Model	Cases	Exact match rate	Mean similarity	Mean composite score	Mean edit accuracy	Mean collateral damage
Base `Qwen2.5-3B-Instruct`	3	0.0000	0.9358	0.7790	0.4444	0.2000
`Qwen2.5-3B + SFT LoRA`	3	0.3333	0.9964	0.9109	0.6667	0.0159
`Qwen2.5-3B + GRPO LoRA`	3	0.3333	0.9964	0.9149	0.6667	0.0000

Visual comparison

xychart-beta
    title "Quick Eval Mean Composite Score"
    x-axis ["Base", "SFT", "GRPO"]
    y-axis "Composite Score" 0.70 --> 0.95
    bar [0.7790, 0.9109, 0.9149]

xychart-beta
    title "Quick Eval Mean Collateral Damage"
    x-axis ["Base", "SFT", "GRPO"]
    y-axis "Collateral Damage" 0.00 --> 0.25
    bar [0.2000, 0.0159, 0.0000]

What this means

On this very small check:

SFT clearly improved over the base model
GRPO slightly improved over SFT on composite score
GRPO also reduced collateral damage to zero on this 3-case slice

This is encouraging, but it is not enough to claim robust superiority yet.

8. What Went Well

The H200 setup worked well for this scale.
SFT completed quickly and produced a clean LoRA adapter.
GRPO completed fully and wrote multiple checkpoints.
The final GRPO adapter loads and generates correctly.
The quick directional eval suggests the trained adapters beat the untuned base model.

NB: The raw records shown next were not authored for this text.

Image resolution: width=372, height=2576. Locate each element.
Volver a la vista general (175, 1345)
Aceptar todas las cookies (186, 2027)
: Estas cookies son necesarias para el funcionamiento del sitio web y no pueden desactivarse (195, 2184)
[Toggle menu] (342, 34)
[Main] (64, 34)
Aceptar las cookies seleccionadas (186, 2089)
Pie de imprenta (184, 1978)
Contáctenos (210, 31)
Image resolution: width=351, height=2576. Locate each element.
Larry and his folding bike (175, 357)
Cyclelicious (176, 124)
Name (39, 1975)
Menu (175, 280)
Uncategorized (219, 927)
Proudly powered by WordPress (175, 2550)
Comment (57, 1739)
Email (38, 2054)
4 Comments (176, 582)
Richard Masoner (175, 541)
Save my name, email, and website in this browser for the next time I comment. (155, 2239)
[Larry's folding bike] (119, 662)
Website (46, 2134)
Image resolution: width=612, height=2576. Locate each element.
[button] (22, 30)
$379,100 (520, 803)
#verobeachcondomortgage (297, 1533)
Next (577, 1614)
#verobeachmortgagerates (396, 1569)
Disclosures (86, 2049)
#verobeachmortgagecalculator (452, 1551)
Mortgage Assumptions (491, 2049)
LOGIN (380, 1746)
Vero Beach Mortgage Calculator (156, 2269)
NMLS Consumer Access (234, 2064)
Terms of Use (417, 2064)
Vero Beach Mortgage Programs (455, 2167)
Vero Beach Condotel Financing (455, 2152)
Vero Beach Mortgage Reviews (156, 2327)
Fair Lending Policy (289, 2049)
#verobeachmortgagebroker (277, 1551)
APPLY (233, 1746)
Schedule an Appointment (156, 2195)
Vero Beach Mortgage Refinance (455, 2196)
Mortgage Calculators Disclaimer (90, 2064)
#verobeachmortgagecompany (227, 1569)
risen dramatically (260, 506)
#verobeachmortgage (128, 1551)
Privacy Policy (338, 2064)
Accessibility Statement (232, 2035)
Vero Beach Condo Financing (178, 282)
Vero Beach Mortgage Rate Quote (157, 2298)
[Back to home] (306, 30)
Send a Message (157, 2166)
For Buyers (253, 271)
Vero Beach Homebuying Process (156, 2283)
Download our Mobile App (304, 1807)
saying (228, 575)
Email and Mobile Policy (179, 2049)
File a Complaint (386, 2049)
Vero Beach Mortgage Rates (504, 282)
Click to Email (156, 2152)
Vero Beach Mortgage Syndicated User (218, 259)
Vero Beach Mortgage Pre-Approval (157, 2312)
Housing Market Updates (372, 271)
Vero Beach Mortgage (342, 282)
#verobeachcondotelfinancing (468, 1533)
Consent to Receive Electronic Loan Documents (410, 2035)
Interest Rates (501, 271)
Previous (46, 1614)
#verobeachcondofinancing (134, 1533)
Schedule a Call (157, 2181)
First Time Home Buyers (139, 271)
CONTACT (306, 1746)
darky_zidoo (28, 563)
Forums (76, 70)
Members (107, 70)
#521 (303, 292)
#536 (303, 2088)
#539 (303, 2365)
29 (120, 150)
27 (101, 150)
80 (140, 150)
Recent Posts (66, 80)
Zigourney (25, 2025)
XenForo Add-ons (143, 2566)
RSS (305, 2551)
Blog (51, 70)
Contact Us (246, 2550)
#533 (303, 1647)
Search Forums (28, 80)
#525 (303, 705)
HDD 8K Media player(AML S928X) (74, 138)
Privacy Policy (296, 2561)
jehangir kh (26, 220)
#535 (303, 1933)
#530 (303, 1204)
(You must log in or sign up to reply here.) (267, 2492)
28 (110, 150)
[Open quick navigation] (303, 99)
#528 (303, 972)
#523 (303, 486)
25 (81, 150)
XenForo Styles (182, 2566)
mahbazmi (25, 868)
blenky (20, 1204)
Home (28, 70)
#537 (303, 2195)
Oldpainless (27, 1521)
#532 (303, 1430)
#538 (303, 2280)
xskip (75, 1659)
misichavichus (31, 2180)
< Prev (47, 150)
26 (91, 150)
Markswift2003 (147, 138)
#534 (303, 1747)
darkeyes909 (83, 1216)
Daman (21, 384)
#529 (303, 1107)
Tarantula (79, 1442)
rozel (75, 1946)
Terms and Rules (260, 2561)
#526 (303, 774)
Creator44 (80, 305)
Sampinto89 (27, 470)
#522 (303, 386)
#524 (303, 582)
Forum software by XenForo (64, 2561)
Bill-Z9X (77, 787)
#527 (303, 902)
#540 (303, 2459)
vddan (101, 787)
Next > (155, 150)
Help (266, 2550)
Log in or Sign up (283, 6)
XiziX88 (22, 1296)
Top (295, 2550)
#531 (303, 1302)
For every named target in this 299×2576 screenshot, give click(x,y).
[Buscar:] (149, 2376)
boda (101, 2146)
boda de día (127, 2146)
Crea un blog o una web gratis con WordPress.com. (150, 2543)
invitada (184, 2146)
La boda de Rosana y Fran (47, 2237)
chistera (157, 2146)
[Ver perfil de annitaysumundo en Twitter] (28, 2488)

9. What Did Not Go Perfectly

The current policy is still a rewrite policy, not the final tool-call architecture.
We had to patch run_grpo.py during the run to match the installed TRL version.
We also had to fix a repo-root import issue in the GRPO entrypoint.
The currently published eval is still small and should be treated as a sanity check, not a full research result.

10. Biggest Strategic Takeaway

This run successfully answers:

Can we fine-tune and RL-tune a small model for DocEdit on one H200?

Answer:

yes

But it does not yet settle the bigger architecture question:

Is rewrite-policy the right final product design?

The answer there is still:

probably not

The next likely better direction is:

frontier model plans edits
smaller executor/applicator handles structured edit application
or frontier model directly uses a compact patch language

This run is therefore best understood as:

a successful baseline
a checkpoint artifact
a comparison anchor for future tool-policy work

11. Recommended Next Steps

Run GPT-5.4 directly with a compact edit language or tool schema.
Compare that against this rewrite-policy baseline.
Decide whether to:
- keep frontier-only tool use
- or distill those edit traces into a smaller applicator model
Move future training toward:
- structured edit plans
- tool trajectories
- planner -> executor separation

12. Final Judgment

Was the H200 run worth doing?

Yes.

Why?

it produced complete SFT and GRPO artifacts
it gave us a usable small-model baseline
it generated a real comparison point for future design decisions

Would I immediately continue training more rewrite-policy models after this?

No.

I would pause here, keep these artifacts, and move the next cycle toward the cleaner frontier-planner / structured-edit direction.